A sign is pictured in front of the Canada Revenue Agency (CRA) national headquarters in Ottawa, Ontario, Canada March 13, 2017. REUTERS/Chris Wattie/File Photo
The federal government has agreed to pay $8.7 million to settle a class-action lawsuit launched after tens of thousands of Canada Revenue Agency accounts were compromised in a 2020 cyberattack.
The settlement stems from a data breach during the COVID-19 pandemic, when many Canadians were using CRA online accounts to access emergency benefits and tax services. Cybercriminals used stolen usernames and passwords from unrelated data breaches to try to access government accounts where people had reused the same login information, in a tactic called “credential stuffing.”
People affected by the breach can apply for compensation if benefits were fraudulently claimed in their names, or if they suffered other losses tied to unauthorized access to their accounts.

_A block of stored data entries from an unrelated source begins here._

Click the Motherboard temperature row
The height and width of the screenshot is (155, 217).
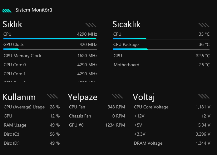pos(161,65)
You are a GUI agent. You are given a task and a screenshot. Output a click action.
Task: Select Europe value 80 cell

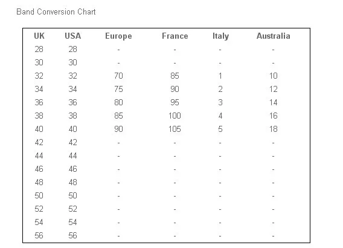coord(118,102)

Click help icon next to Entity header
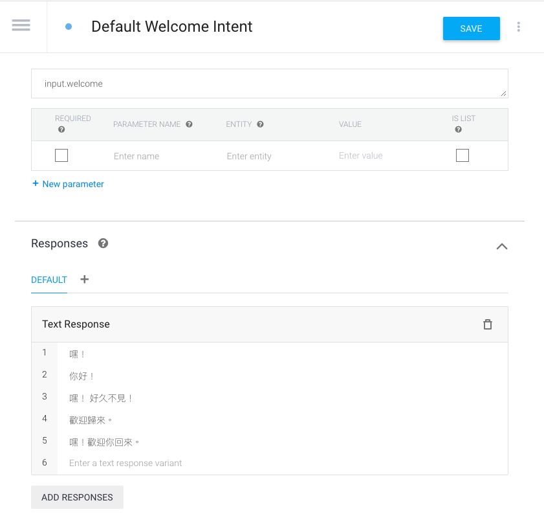click(260, 124)
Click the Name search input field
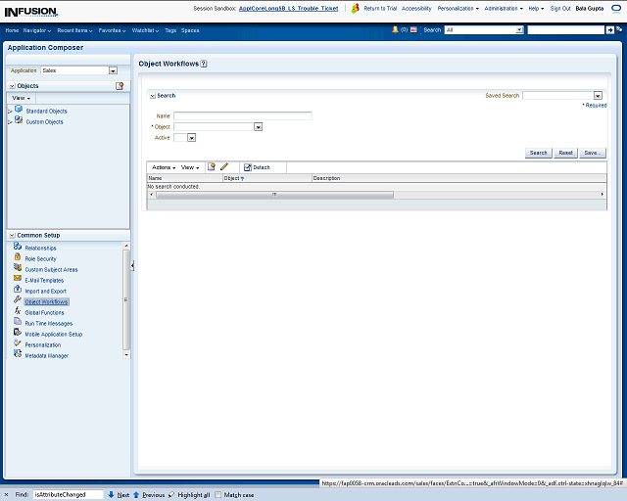The height and width of the screenshot is (501, 627). (243, 116)
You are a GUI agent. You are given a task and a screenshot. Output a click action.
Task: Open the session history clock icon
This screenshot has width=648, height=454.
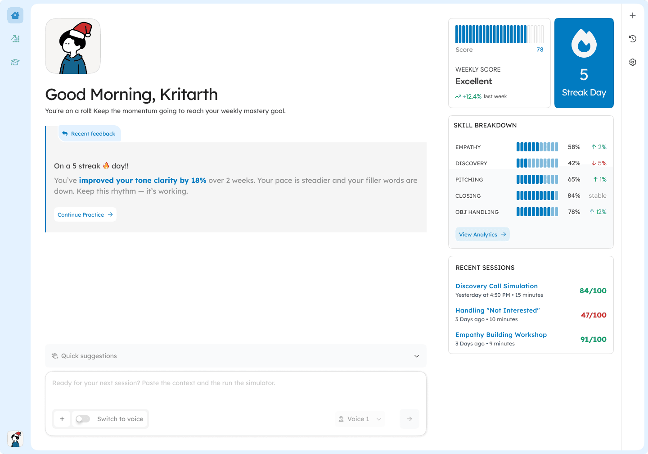(x=633, y=39)
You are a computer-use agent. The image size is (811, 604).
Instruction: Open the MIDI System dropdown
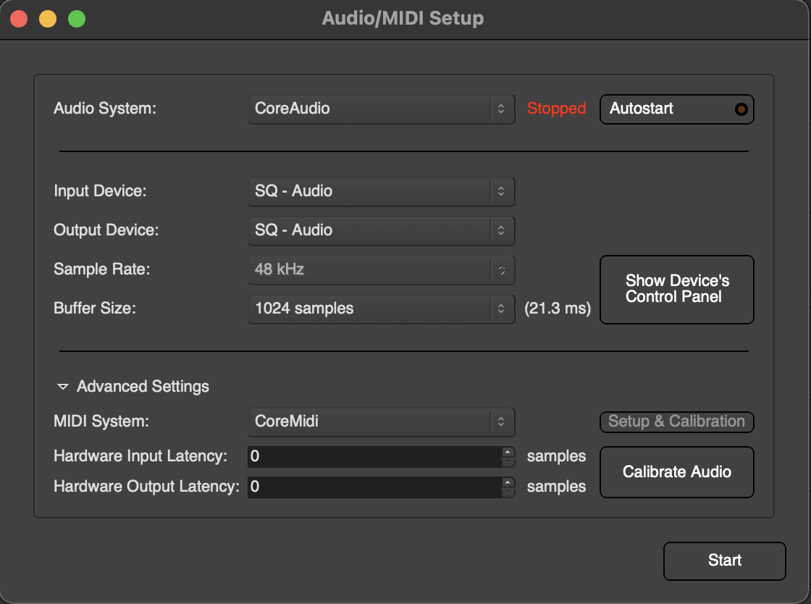381,421
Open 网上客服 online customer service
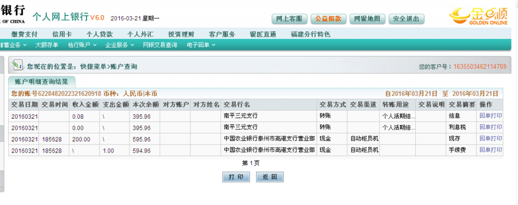The image size is (518, 205). click(289, 19)
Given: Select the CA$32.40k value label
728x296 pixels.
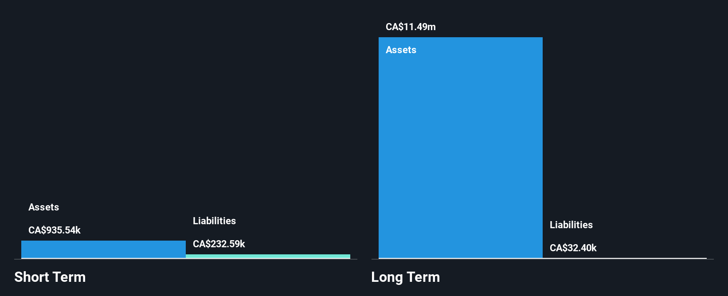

The settlement was initially agreed upon last December and was approved in court on May 5, ending a six-year legal battle. The court did not find CRA negligent or legally at fault.
Justice Richard Southcott said the settlement was “in the best interests of the class as a whole.” He noted, however, that some class members may have preferred to pursue their own lawsuits. People wishing to opt out of the settlement had until Feb. 20 to notify claims administrator KPMG.
The CRA did not respond to a request for comment. In a statement last year after the settlement was proposed, the agency called it a “compromise” and denied wrongdoing.
The class action was brought in 2020 by B.C. resident Todd Sweet as a representative plaintiff on behalf of thousands of Canadians whose CRA and GCKey accounts were allegedly compromised.
According to the court decision, attackers tried to access 48,110 CRA accounts. In 21,860 cases, the attackers appeared to have stopped after checking whether the usernames and passwords worked.
The plaintiffs alleged the CRA failed to properly secure its online authentication systems against such attacks. In some cases, attackers were able to bypass security questions due to system configuration issues, court records show.
About $6 million of the $8.7 million settlement is allocated for direct compensation to affected class members. That is intended to cover claims related to unauthorized account access, time spent resolving account issues, eligible out-of-pocket losses, and fraud-related impacts.
Payouts vary depending on the extent of harm. Those whose accounts were only accessed may receive about $80, while those whose information was used in fraud may receive about $200, and claimants with documented financial losses may be eligible for up to $5,000.
The remaining funds, roughly $2.7 million, will go toward class counsel legal fees, settlement administration costs, taxes, and honorariums for representative plaintiffs.
In a statement after the breach in 2020, the Treasury Board reminded Canadians to always use a unique password for each online account, never reuse the same password for different systems and applications, and regularly monitor all online accounts for suspicious activity.